_HOW TO COMPLETE THIS TASK_. Once you reach the line containing "Open DevTools settings" in the entries below, write out that line and each one after it down to the line containing "Where should I", exactly and with nothing added.

___ DATA EXTRACT

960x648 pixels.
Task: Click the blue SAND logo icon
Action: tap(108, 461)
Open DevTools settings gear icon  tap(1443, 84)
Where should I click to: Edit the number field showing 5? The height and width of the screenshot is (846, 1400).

______
___ DATA EXTRACT

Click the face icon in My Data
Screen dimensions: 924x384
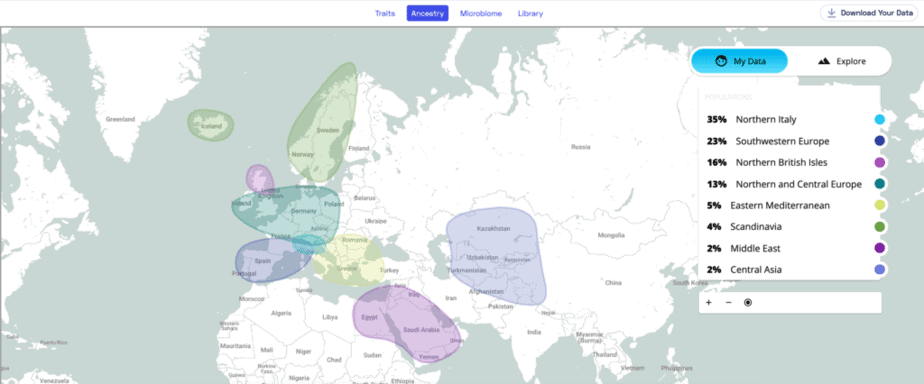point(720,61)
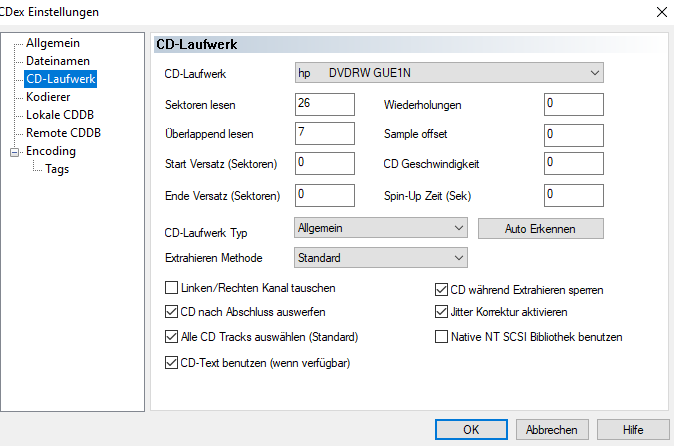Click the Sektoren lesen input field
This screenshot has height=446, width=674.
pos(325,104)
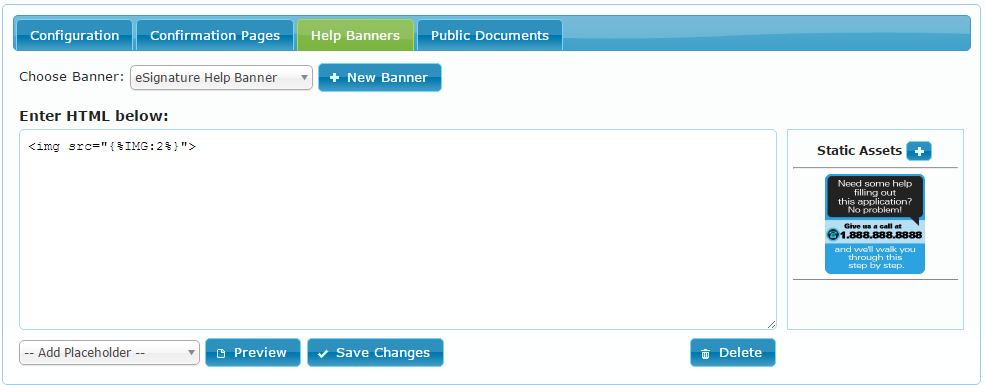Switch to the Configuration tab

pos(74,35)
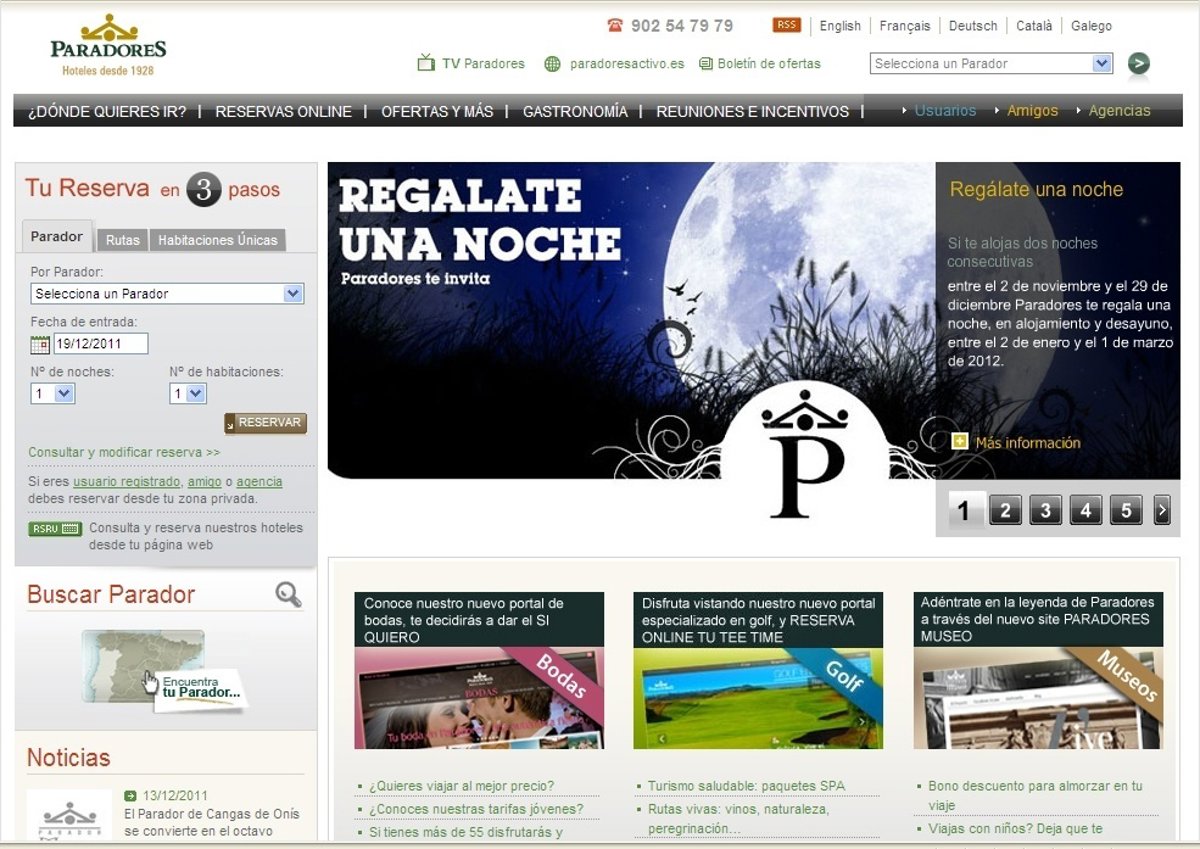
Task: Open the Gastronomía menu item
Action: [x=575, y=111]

______
___ DATA EXTRACT

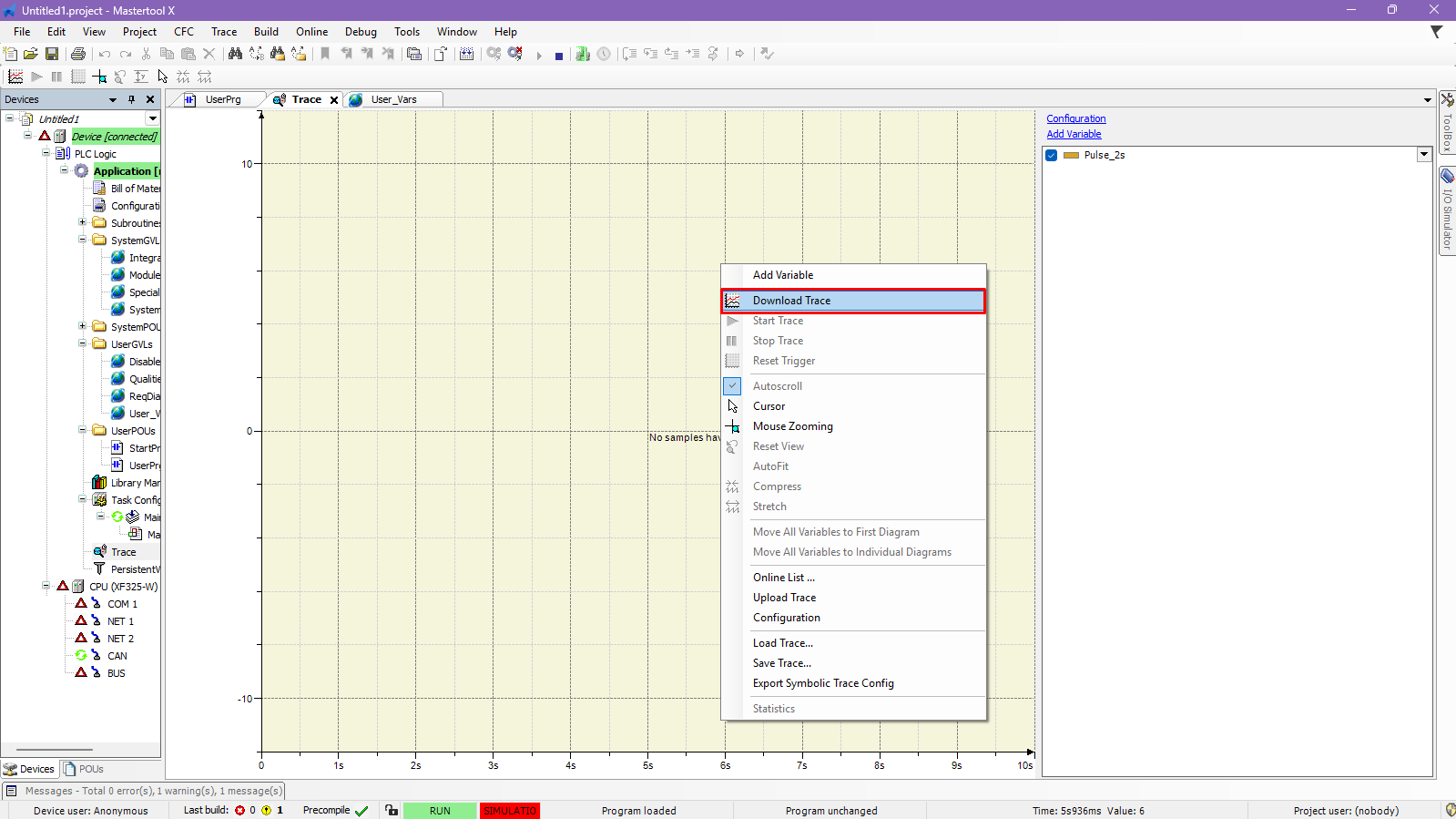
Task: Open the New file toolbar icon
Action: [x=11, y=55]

______

_RESPONSE TO THE EXERCISE_.
Open DevTools settings gear icon  tap(1443, 84)
Where should I click to: Edit the number field showing 5? The height and width of the screenshot is (846, 1400).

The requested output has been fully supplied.